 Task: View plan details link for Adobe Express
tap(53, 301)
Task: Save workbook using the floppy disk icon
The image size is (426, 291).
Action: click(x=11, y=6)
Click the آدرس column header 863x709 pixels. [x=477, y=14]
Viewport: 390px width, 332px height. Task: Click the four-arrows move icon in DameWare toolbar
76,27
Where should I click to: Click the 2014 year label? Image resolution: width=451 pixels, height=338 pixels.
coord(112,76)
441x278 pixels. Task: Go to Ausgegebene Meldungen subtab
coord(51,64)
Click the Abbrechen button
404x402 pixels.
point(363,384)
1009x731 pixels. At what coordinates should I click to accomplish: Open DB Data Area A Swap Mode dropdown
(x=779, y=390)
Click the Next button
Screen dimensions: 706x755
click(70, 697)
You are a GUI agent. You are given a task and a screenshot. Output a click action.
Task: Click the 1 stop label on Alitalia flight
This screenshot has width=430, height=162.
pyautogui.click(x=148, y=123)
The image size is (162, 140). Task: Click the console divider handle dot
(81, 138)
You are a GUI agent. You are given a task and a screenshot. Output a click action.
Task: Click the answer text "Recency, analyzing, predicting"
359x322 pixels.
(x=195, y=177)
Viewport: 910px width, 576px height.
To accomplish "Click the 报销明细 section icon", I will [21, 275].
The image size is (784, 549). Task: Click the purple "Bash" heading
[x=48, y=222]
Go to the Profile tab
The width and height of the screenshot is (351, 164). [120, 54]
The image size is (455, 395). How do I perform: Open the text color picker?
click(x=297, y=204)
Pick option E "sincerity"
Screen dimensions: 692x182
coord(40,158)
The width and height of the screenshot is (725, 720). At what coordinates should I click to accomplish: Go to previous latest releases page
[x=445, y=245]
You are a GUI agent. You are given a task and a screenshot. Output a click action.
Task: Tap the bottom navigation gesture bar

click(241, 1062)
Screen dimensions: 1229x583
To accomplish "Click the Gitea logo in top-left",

---

What is being asked: Reproduce every entry, word for word.

Answer to this exercise:
 Task: View plan details link for Adobe Express
tap(53, 301)
Task: Save workbook using the floppy disk icon
The image size is (426, 291).
Action: click(x=11, y=6)
Click the آدرس column header 863x709 pixels. [x=477, y=14]
Viewport: 390px width, 332px height. Task: Click the four-arrows move icon in DameWare toolbar
76,27
Where should I click to: Click the 2014 year label? Image resolution: width=451 pixels, height=338 pixels.
coord(112,76)
441x278 pixels. Task: Go to Ausgegebene Meldungen subtab
coord(51,64)
Click the Abbrechen button
404x402 pixels.
point(363,384)
1009x731 pixels. At what coordinates should I click to accomplish: Open DB Data Area A Swap Mode dropdown
(x=779, y=390)
Click the Next button
Screen dimensions: 706x755
click(70, 697)
You are a GUI agent. You are given a task and a screenshot. Output a click action.
Task: Click the 1 stop label on Alitalia flight
This screenshot has width=430, height=162.
pyautogui.click(x=148, y=123)
The image size is (162, 140). Task: Click the console divider handle dot
(81, 138)
You are a GUI agent. You are given a task and a screenshot. Output a click action.
Task: Click the answer text "Recency, analyzing, predicting"
359x322 pixels.
(x=195, y=177)
Viewport: 910px width, 576px height.
To accomplish "Click the 报销明细 section icon", I will [21, 275].
The image size is (784, 549). Task: Click the purple "Bash" heading
[x=48, y=222]
Go to the Profile tab
The width and height of the screenshot is (351, 164). [120, 54]
The image size is (455, 395). How do I perform: Open the text color picker?
click(x=297, y=204)
Pick option E "sincerity"
Screen dimensions: 692x182
coord(40,158)
The width and height of the screenshot is (725, 720). At what coordinates should I click to accomplish: Go to previous latest releases page
[x=445, y=245]
You are a GUI agent. You are given a task and a screenshot. Output a click action.
Task: Tap the bottom navigation gesture bar

click(241, 1062)
Screen dimensions: 1229x583
To accomplish "Click the Gitea logo in top-left",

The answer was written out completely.